- Text provided

-- -- --

Client UI that allows users to specify the parameters for query based on services provided.
Service Provider UI, enables users to register and manage their microservices with the gateway easily
Diagram representing the data exchange protocol we implemented for Private-Set-Intersection
Diagram showcasing the overall architecture of our gateway and how components interact with each other
Who Are We:
We are Team Waste Washers, a team of computing students from the National University of Singapore, with an interest in backend engineering and microservice architectures!
Boh Jie Qi :
We are working on Problem Statement 2: Privacy Innovation!
What is the GodPSIlla Gateway?
It aims to provide external untrusted organisations a means to interact with and query TikTok's Kitex microservices for data, and find the intersection size between the datasets of the microservices and their own. The data exchange protocol design is partially inspired by OpenMined's implementation of PSI-CA.
Pronounced [god-si-lla] (a combination of "Godzilla" and "PSI"), it is built upon an API Gateway prototype that we made to support microservices built in Kitex called the Godzilla Gateway (which was in turn inspired by the Kong API Gateway).
Features of the GodPSIlla Gateway
- Client Library featuring UI and GRPC Client that can be downloaded and used to interact with the server side gateway
- Server Library featuring a UI and code generator, that allows users to easily customise and generate a PSI gateway that supports their microservices.
- Uses the ChaCha20 stream cipher for commutative encryption and decryption
- Supports querying intersection size between own dataset and multiple microservices (Similar to Multi-ID PSI)
How do I use it?
As The Service Provider
Imagine you are a large organisation that implements microservices in Kitex. Your services implement getter RPC methods that returns their data. You would like to expose an API for external parties to query your data and find the proportion that matches their data, without compromising the identities of the elements in either of your data sets, as per the rules of PSI-CA.
- Download our server project files
- Start up the GodPSIlla Server
- Through our interactive UI, register your microservices with the GodPSIlla Server and provide basic information about the Gateway.
- Generate and start the gateway through the UI.
- Your services are now able to be used for PSI with external organisations that download and use our client.
As The Client
Imagine you are a company, and would like to find out how many of your users post videos on TikTok. If TikTok has the PSI gateway set up with a microservice that manages video posters that exposes a getter method to return the dataset of posters, you can find out the proportion of your user base that posts videos on TikTok.

-- -- --

[Click-target data]

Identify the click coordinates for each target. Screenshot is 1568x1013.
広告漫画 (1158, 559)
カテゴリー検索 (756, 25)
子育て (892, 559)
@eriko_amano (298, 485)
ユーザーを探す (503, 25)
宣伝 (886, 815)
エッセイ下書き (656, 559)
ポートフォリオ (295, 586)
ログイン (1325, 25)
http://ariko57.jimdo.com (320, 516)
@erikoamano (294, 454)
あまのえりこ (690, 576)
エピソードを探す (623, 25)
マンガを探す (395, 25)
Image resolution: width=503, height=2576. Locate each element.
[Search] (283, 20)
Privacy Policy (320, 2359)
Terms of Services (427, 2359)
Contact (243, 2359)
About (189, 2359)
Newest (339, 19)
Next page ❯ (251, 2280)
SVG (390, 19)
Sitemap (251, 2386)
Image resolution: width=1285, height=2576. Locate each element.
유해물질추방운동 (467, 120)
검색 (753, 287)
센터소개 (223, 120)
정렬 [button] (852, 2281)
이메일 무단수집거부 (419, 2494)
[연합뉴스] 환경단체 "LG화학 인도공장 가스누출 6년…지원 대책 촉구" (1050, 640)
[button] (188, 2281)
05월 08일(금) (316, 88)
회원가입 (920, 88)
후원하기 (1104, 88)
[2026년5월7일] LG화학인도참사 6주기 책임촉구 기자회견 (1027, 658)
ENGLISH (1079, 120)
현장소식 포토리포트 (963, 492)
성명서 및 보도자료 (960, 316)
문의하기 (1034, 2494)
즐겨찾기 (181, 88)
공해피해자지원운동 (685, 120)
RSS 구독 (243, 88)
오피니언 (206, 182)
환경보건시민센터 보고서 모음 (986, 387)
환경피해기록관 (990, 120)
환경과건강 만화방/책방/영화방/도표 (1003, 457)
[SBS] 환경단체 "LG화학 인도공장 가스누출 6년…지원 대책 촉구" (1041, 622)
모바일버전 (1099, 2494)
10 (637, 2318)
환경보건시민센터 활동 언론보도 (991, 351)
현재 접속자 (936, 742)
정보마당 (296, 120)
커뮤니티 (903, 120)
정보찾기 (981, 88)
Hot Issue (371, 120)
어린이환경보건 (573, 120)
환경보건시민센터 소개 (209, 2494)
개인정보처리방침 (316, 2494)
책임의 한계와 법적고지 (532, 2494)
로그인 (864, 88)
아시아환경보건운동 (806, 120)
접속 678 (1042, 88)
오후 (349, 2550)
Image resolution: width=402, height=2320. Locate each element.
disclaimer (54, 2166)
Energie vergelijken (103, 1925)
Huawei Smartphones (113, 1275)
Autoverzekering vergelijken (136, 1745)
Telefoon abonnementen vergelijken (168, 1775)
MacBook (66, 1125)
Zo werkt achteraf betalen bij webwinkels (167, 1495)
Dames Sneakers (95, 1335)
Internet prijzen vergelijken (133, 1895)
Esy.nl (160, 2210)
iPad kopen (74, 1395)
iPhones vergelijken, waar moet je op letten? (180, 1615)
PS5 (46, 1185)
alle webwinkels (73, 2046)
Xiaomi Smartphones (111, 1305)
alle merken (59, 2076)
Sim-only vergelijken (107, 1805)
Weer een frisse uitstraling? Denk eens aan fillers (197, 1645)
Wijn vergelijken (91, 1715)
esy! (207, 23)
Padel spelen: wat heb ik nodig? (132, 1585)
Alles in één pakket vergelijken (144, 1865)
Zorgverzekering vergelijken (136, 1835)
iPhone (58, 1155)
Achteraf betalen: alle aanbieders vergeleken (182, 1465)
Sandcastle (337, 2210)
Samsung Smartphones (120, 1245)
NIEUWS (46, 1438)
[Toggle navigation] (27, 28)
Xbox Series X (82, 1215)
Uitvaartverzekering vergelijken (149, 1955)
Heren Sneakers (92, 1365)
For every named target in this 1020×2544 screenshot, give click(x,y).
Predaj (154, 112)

-- -- --

- Written instruction
Rewrite the part of the GodPSIlla Gateway description starting at "- Uses the ChaCha20" and ending at "to Multi-ID PSI)", with "ChaCha20" changed to "Salsa20".

- Output for this exercise
- Uses the Salsa20 stream cipher for commutative encryption and decryption
- Supports querying intersection size between own dataset and multiple microservices (Similar to Multi-ID PSI)